### Задание A:
Кто, согласно отрывку о Фердинанде и доне Карлосе, был в то время капитан-генералом Андалузии?
### Задание B:
Напишите продолжение отрывка о Фердинанде и доне Карлосе, начиная сразу после его последнего предложения.

### Текст страницы:
++++++++++++++++++++

Сатирические очерки - Мариано де Ларра
Шрифт:
Интервал:
Закладка:
Рождение принца заткнуло бы рот клерикалам, в лучшем случае они смогли бы оспаривать регентство Марии-Кристины и настраивать против нее меньшинство. Но какая разница между этой борьбой личных интересов и борьбой принципов, к которой послужила поводом Прагматическая санкция и которая открыла перед эмигрантами сначала двери их мадридских жилищ, затем – двери кортесов и, наконец, – министерства! И все это потому, что вместо принца родилась принцесса! Попробуйте-ка после всего этого отрицать, что провидение, которое сумело из столь ничтожных поводов вывести такие важные следствия, покровительствует демократии. Оно хотело ее победы, оно решило эту победу, и даже короли в его руках были только орудием, с помощью которого оно увенчало свое дело успехом. Эти перипетии составляют герои-комическую часть истории.
Тем временем драматическое действие усложняется. Фердинанд видит себя между двух противников, между конституционной партией, которую тогда возглавлял Мина и клерикальной, которую представлял дон Карлос. Последний оставался спокойным в течение 1831 года. Июльская революция напугала его не меньше, чем Фердинанда. В этом отношении их интересы совпадали, и оба видели в революции угрозу своему существованию. По-иному складывались дела либеральной партии: то, что для ее врагов было страшным, пробуждало ее надежды. Поэтому весь год прошел в непрерывных восстаниях.[35] Изменилось только поле битвы; либералы попробовали попытать счастья на юге. Уже с января генерал Торрихос, нашедший убежище в Гибралтаре, предпринимал попытки организовать экспедицию, но тогда они не возымели должного действия. Почти в то же самое время несчастный Мансанарес был разбит в горах Андалузии. На острове Леон вспыхнуло другое неудачное восстание. Генерал Кесада, в то время капитан-генерал Андалузии, подавил все эти попытки. И хотя ему можно вменить в вину, что он по доброй воле и охоте сделался орудием тирании, все же необходимо отдать ему справедливость: он выполнял свою печальную миссию с умеренностью и гуманностью, которые Льяудер, его арагонский коллега, в подобных обстоятельствах считал неуместными.

++++++++++++++++++++

### Строки данных:
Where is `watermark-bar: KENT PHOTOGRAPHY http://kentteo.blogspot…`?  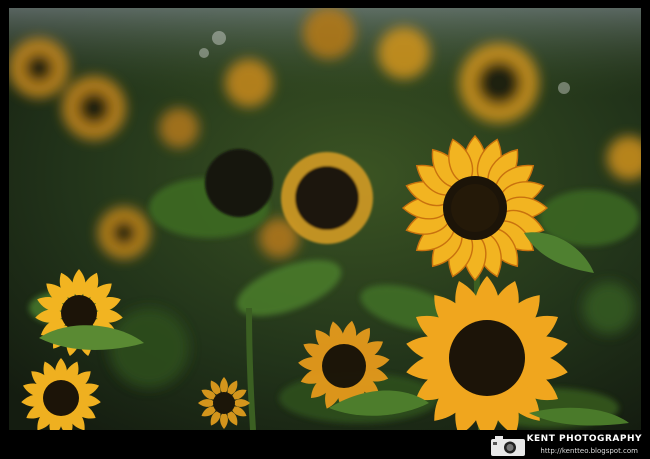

++++++++++++++++++++

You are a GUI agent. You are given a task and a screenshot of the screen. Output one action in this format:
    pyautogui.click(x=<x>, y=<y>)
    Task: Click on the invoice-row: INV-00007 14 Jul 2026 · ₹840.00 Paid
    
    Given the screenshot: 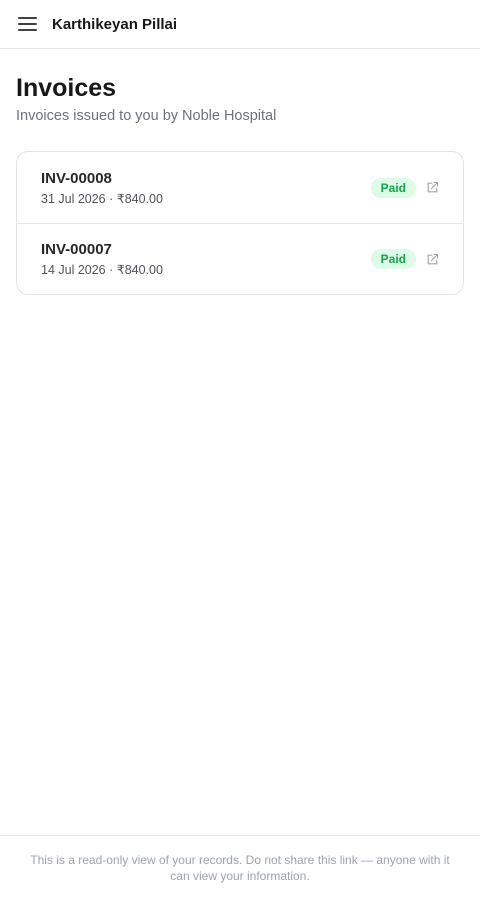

++++++++++++++++++++

### Результат A:
Генерал Кесада.

### Результат B:
Все эти восстания, хотя и были задушены, но сильно встревожили правительство Фердинанда. Короля охватил страх, а террор вновь пробудил в нем его естественные наклонности, то есть свирепость. Снова были учреждены беспощадные военные трибуналы; реакция была жестокой, и ужас вновь объял страну. Сколько крови должно было пролиться, чтобы смыть кровь людей, ставших жертвами варварской расправы? Последний акт этой кровавой трагедии был вместе с тем и самым гнусным. Бессмертный Торрихос попрежнему находился в Гибралтаре и, обратив оттуда взоры к темным горизонтам Испании, с нетерпением ожидал первых лучей солнца. Его имя внушало ужас, и решено было любой ценой избавиться от него. Губернатор Малаги бесчестный Морено, гиена в человеческом образе, устроил западню наиболее отвратительную из всех, которые сохранились в памяти народов, и в нее попалась благороднейшая из жертв, которую уже дожидался обагренный кровью нож. Знаменитый изгнанник, доверившись ложным обещаниям, взошел на корабль с пятьюдесятью двумя товарищами, которые должны были разделить с ним славу его патриотического мученичества. Вскоре после этого гранадский палач был назначен капитан-генералом.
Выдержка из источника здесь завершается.